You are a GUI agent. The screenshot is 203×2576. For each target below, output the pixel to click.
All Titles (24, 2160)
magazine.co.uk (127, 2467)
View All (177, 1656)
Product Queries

▶ _Requirement_
Going through the material above, reproduce every line exactly.

▶ _Answer box_
You are a GUI agent. The screenshot is 203×2576. For each target below, output the pixel to click.
All Titles (24, 2160)
magazine.co.uk (127, 2467)
View All (177, 1656)
Product Queries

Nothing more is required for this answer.